• _YOUR OBJECTIVE_
In the records below, find the line with "Task: Toggle the light/dark theme switch" and the line with "Select the 2023 timeline marker"; return exactly those lines and every line between them.

• _EXERCISE INPUT_

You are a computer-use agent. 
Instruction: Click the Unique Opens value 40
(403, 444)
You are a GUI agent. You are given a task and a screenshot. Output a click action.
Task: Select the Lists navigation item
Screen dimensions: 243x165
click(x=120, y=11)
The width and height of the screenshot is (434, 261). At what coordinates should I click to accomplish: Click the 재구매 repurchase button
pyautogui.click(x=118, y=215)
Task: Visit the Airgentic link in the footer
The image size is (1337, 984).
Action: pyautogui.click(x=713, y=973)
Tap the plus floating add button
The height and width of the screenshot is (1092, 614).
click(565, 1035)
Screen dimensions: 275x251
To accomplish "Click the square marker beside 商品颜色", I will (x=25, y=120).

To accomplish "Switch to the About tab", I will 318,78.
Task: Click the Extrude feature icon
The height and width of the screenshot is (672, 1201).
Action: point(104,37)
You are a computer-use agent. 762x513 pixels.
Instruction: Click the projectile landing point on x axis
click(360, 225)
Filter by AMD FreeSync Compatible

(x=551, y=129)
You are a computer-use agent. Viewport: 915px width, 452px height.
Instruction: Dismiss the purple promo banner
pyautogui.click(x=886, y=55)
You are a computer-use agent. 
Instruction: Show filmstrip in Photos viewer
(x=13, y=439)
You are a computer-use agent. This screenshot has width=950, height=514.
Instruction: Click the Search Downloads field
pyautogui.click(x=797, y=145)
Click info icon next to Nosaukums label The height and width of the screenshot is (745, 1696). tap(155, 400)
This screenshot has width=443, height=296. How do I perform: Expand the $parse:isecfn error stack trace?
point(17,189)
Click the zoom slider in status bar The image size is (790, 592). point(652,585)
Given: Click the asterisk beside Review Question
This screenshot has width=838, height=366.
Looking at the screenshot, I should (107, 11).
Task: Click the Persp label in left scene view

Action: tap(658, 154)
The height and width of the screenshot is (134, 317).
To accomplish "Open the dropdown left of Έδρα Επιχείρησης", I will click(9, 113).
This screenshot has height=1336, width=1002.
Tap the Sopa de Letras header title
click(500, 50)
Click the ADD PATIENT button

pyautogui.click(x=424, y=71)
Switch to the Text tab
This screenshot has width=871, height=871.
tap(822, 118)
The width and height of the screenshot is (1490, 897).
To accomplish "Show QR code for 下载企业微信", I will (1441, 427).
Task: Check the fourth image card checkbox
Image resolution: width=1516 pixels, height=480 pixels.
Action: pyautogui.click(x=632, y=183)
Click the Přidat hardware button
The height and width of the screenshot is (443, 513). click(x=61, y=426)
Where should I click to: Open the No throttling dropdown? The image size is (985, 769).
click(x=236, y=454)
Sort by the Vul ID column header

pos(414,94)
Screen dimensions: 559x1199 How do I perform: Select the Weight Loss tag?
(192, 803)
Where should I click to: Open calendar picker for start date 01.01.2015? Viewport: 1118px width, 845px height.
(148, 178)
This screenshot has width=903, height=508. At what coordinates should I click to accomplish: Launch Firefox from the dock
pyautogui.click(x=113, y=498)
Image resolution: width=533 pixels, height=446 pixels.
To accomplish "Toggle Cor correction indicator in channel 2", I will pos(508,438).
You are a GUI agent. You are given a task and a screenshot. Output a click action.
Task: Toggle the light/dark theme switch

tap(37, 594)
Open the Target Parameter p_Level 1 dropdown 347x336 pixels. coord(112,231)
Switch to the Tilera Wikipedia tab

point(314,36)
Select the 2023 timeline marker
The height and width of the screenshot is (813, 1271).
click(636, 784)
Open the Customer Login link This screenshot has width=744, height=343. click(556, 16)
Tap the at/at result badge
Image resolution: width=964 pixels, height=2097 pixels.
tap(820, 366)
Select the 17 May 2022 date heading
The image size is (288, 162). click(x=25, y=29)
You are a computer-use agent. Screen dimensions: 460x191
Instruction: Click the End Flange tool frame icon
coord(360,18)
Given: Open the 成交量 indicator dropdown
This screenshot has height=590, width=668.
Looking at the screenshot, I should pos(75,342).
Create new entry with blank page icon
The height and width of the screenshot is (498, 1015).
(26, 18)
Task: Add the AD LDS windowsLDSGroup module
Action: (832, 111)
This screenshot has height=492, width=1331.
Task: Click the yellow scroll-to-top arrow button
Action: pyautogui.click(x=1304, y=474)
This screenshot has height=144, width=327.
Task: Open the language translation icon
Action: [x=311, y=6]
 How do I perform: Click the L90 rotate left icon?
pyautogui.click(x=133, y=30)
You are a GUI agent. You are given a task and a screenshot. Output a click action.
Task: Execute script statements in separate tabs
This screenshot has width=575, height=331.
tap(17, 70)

• _SOLUTION_
Task: Toggle the light/dark theme switch

tap(37, 594)
Open the Target Parameter p_Level 1 dropdown 347x336 pixels. coord(112,231)
Switch to the Tilera Wikipedia tab

point(314,36)
Select the 2023 timeline marker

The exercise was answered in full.